Edit: Dumb question from me. Still do not know exact formal way of solving but, since X gives you number of flips, of course number of heads is expected as half of it. However, what about variance?
I had a homework problem, which has an official solution released by teaching assistant. It's hard for me to reach him, so I ask you. Thank you!
Here is the question
- In a game, first, a die is rolled and then a coin is flipped the number of times given by the die. Compute the mean and variance of number of heads.

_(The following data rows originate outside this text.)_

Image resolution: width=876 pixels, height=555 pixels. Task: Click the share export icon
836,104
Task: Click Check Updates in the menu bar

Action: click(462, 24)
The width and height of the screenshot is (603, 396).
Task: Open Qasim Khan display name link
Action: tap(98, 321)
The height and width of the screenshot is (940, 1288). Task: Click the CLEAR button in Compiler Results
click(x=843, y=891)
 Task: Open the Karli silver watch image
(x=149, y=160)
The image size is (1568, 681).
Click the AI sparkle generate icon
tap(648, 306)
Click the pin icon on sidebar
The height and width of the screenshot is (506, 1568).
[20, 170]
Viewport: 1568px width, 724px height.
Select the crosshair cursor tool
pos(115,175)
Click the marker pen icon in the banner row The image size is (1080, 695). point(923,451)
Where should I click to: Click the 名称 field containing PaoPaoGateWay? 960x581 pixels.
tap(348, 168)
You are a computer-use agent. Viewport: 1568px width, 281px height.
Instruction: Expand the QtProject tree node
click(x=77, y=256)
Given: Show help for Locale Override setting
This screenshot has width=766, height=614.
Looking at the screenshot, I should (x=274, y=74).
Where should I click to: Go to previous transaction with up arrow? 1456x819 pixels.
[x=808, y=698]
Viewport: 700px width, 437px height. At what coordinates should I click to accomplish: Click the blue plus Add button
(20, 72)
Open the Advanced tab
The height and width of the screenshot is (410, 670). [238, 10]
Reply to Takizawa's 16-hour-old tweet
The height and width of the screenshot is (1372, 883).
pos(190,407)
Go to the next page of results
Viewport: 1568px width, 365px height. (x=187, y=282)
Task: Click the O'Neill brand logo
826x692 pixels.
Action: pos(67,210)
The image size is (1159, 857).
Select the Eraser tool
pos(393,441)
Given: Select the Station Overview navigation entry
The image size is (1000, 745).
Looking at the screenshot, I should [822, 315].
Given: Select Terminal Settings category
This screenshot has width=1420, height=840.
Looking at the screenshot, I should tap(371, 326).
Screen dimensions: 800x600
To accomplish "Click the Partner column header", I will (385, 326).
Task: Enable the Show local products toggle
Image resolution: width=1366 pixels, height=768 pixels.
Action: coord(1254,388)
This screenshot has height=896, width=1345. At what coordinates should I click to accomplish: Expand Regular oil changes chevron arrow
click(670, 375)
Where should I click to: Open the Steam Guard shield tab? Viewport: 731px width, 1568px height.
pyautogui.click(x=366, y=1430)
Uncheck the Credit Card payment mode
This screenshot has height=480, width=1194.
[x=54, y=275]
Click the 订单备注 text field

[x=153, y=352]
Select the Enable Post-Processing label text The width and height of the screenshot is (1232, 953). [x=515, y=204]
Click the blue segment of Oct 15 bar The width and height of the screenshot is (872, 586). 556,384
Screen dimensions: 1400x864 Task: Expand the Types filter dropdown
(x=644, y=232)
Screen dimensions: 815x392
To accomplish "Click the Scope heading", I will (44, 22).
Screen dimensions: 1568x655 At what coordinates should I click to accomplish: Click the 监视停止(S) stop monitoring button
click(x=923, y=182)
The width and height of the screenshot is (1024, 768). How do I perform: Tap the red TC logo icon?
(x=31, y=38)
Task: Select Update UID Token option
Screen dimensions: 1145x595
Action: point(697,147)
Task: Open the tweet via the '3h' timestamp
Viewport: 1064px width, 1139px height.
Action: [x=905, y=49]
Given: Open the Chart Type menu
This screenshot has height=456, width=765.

So, it is obvious that it is easy to solve it by conditioning and from there, find expected and variance. This makes sense for me.
However, the problem I have is that, TA did not explain everything and I am not good at probability unfortunately. He directly gives this information below;
- Given X = rolled a die, Y = number of heads. We know that $$E[Y|X=x] = \frac{x}{2}$$ and $$Var[Y|X=x]= x*\frac{(1^2 * 1/2 - (1 * 1/2)^2)}) = \frac{x}{4}$$
How can I derive this mean and variance? I tried by conditioning formulas but it is not easy since joint distribution or even marginal X distribution is not clear to me... Any help or idea is appreciated!
I tried to calculate die distribution by binomial but it is confusing...
Note: Something gone wrong with variance in terms of Mathjax. Sorry about that!
Let's think about the possible cases from rolling a die:
$ X = 1, 2, 3, 4, 5,$ or $6$
$Y = \frac{X}2$ thus $ Y = 0.5, 1, 1.5, 2, 2.5,$ or $3$ (all with equal probability since all faces of a fair die pop up with equal probability)
$E[Y] = \frac16(0.5+1+1.5+2+2.5+3) = 1.75$
$Var(Y) = \frac16((0.5-1.75)^2+(1-1.75)^2+(1.5-1.75)^2+(1.5-1.75)^2+(2.5-1.75)^2+(3-1.75)^2) = 0.729$